Known for her sharp wit and keen sense of the absurd, Kate Beaton (b. 1983 in Mabou, Nova Scotia) launched her career in 2007 with the irreverent webcomic series Hark! A Vagrant – parts of which later appeared in award-winning collections. 

A history graduate and self-taught artist, Beaton published her first full-length graphic novel, Ducks: Two Years in the Oil Sands, in 2022. 

The memoir, about her “migration” to the Northern Alberta oil sands to work off her student debt, has been hailed by critics as an intimate, damning, yet profoundly human exposé of the industry. In 2023, Ducks became the first graphic novel to win CBC’s prestigious Canada Reads competition.


Jimmy Beaulieu

A prolific member of Quebec’s comic book scene, Jimmy Beaulieu (b. 1974 in L’Île-d’Orléans, Quebec) has been involved in the industry as a bookseller, author, illustrator, publisher, teacher and critic. 

Although his only training was a drawing class he took as a teen, the award-winning artist moved to Montréal in his mid-20s to become a cartoonist and published his first comic book in 2000. 

His graphic novel Non-aventures : planches à la première personne (2013) is a collection of anecdotes and reflections on the “non-adventures” of his daily life. 

The 2015 edition won the Prix de la critique de la bande dessinée québécoise from the Association des critiques et journalistes de bande dessinée.


Guy Delisle

Internationally acclaimed for his candid and largely autobiographical graphic novels, Guy Delisle (b. 1966 in Québec, Quebec) studied and worked in animation before branching out into comics. 

His more than dozen works are characterized by captivatingly simple line drawings and a spare style of storytelling. 

Tinged with dry humour, they explore everything from the peculiarities of parenting to life in communist North Korea. 

Chroniques de Jérusalem (2011; Jerusalem: Chronicles from the Holy City, 2012) is Delisle’s sensitive and insightful travelogue about a year spent in Jerusalem while his wife was there on assignment. 

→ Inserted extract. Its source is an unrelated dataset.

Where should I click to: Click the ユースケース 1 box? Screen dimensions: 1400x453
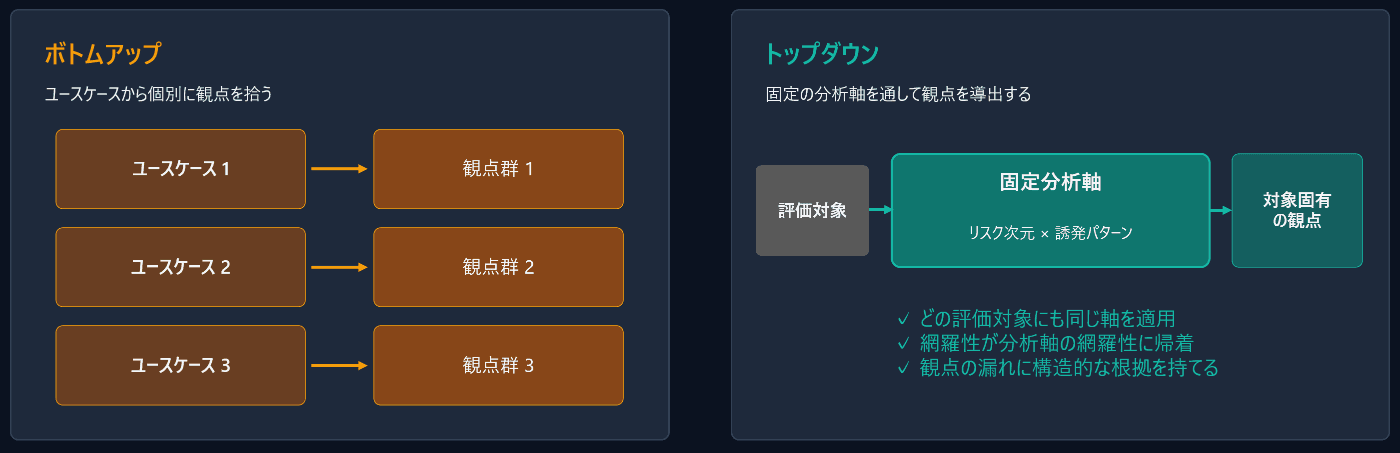(181, 169)
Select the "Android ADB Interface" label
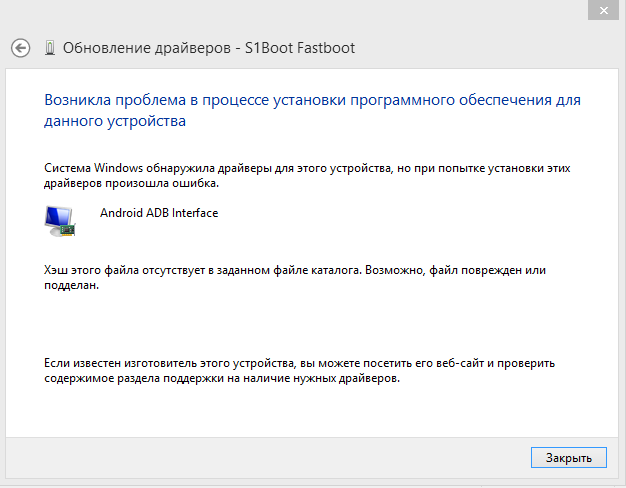The image size is (626, 488). click(159, 213)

It won several major awards, including the Fauve d’or at the Angoulême International Comics Festival.


Julie Doucet

Julie Doucet (b. 1965 in Montréal, Quebec) is considered one of the most daring and influential women in her field. 

Also an accomplished printmaker, she made her foray into comics in 1988 with a series of frank, funny and often unsettling strips about her day-to-day life, dreams, angst and fantasies. 

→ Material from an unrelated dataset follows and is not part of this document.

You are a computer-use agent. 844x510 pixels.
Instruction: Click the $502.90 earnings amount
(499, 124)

One of her many graphic novels, Journal (2004; 365 Days, 2007) chronicles a year in her life as an artist through a unique mix of drawing, collage and text. 

Doucet’s achievements include induction into the Canadian Comic Book Hall of Fame and winning the prestigious Grand Prix for lifetime achievement at the Angoulême International Comics Festival – the highest award in European cartooning.


Bryan Lee O’Malley

Cartoonist Bryan Lee O’Malley (b. 1979 in London, Ontario) based the six graphic novels in his wildly popular Scott Pilgrim series (2004-10) on his life at the time. 

The cult hit – a quirky, action-packed love story about a young slacker in a Toronto garage band who sets out to defeat his new girlfriend’s evil exes – spawned a major motion picture, a video game and an animated series. 

Of French-Canadian and Korean descent, O’Malley uses a drawing style reminiscent of Japanese anime and manga in the award-winning series, which kicked off with Scott Pilgrim’s Precious Little Life (2004).


Michael Nicoll Yahgulanaas

A self-taught multimedia visual artist, Michael Nicoll Yahgulanaas (b. 1954 in Prince Rupert, British Columbia) created his own method of painting and illustration by blending Asian brush techniques with Indigenous iconography. 

In his graphic novel Red, A Haida Manga (2009), Yahgulanaas uses this distinct style to pay homage to his roots on Haida Gwaii in the northeast Pacific. 

The tragic story – passed down through oral tradition – tells of two orphaned siblings whose peaceful lives are destroyed by the desire for revenge. 

The pages of the printed book can be removed and connected by their flowing “framelines” to recreate a 7.5-square-metre watercolour fresco by Yahgulanaas.